* Passage
START
3 Progress in the bonding of inorganic materials
That the anchorage of two plastics materials or a plastic and an adhesive is due to interdiffusion is well established. What is occurring between an adhesive and inorganic materials is not known for sure. There are two aspects of the problem the first one is the state of the inorganic surface, the second is the reaction that give the bond between the adhesive and the surface.
3.1 The surface of inorganics
3.1.1 The ‘atmospheric layer’
Surfaces are formed either by the solidification of a liquid or by cleavage or by extension. The latter two processes imply the breaking of chemical bonds. Inorganics should have a high surface energy as suggested by the extrapolation of their surface tension in the liquid state. However when a chemical bond breaks the atoms are left in a state of very high energy. That disturbs the surface at a depth of many atomic layers. The excited atoms will react with all the elements present in their environment. It is for that reason that they form not only oxides but also carbides, hydroxides and sulphides. Modern surface analysis shows the presence of C1s carbon embedded in the surface. Its origin is not clear; it probably comes from reaction with atmospheric carbon dioxide. Upon the resulting layer, water makes a contact angle of 45° as on a low energy plastic surface of 40 mJ m–2 [25]. That layer is not, as often considered, the result of adsorbed contamination but an embedded layer over some nm. Neither solvent extraction nor nitric acid oxidation are able to modify it significantly. It seems that the way surface are formed makes a difference in their behaviour. Evaporated metallic layers, injected zirconia or alumina give easily strong and durable adhesive bonds despite their smoothness. Difficulties arise with the gluing of metals that have been rolled, machined, chemically etched etc. and are covered with an inhomogeneous atmospheric layer. In that case surface energetic is irrelevant as interactions come from active sites which undergo chemical reactions with the adhesive.
3.1.2 Surface treatment
Metallic surfaces require a proper surface treatment to give durable and reproducible bonding. Great deals of research have been devoted to ways of treating surfaces in order to improve the durability of adhesive bonding. Some surface treatments promote a tremendous increase of the resistance to fracture and durability of adhesive bonds. The preparation of the surface determines the bond properties and fatigue resistance. Same bonding of substrates with different surface treatment gives different mechanical properties.
END
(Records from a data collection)
START
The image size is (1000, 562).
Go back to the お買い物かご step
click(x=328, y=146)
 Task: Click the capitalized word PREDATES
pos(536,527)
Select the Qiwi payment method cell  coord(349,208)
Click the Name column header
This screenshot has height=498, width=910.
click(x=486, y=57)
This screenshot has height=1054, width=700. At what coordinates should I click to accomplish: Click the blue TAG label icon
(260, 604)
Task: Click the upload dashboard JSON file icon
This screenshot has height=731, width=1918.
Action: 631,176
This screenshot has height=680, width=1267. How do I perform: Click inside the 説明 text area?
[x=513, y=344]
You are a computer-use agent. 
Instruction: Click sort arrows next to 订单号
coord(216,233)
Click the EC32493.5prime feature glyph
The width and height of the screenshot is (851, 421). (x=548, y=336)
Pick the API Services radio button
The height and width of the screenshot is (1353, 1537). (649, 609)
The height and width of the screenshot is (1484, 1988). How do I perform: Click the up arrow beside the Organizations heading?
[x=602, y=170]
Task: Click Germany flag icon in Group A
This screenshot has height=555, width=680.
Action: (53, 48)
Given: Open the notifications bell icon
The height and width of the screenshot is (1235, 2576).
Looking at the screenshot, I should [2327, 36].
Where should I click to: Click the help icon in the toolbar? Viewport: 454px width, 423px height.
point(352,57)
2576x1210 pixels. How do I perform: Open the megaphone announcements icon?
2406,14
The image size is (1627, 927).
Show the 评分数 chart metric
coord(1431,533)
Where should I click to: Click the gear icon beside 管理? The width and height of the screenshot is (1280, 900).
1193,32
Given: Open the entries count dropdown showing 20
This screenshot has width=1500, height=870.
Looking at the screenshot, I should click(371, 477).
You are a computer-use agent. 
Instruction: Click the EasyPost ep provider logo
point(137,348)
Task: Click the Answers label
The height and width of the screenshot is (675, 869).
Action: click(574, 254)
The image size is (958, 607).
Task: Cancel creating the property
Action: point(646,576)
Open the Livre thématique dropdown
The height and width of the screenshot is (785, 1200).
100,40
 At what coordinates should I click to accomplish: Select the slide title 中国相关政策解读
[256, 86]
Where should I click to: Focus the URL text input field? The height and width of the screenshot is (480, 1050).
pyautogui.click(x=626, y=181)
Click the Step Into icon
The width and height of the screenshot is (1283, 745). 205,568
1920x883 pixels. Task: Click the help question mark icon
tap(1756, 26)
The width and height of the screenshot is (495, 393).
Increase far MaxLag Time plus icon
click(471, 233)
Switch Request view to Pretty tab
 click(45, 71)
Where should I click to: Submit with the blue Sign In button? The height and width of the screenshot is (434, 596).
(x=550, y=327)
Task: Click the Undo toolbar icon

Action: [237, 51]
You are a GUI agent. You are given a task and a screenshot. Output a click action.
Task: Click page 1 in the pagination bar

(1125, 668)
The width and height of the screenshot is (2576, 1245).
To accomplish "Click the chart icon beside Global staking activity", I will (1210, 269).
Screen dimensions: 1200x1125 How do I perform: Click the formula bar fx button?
END
* Task instructions
a: According to the passage on bonding inorganic materials, what kinds of compounds do the excited surface atoms form? List them all.
b: In the passage on bonding inorganic materials, what contact angle does water make on the resulting surface layer?
c: Condense the paragraph of the passage on bonding inorganic materials that begins "Metallic surfaces require a proper surface treatment" into a short list of its main points.
The lines above are separate material from the passage.

* Responses to the tasks
a: Oxides, carbides, hydroxides, sulphides

b: 45°

c:
- Metallic surfaces need proper surface treatment for durable, reproducible bonding.
- Much research has gone into surface treatments that improve the durability of adhesive bonds.
- Some treatments greatly increase fracture resistance and durability.
- Surface preparation determines bond properties and fatigue resistance.
- The same bonding on substrates with different surface treatments gives different mechanical properties.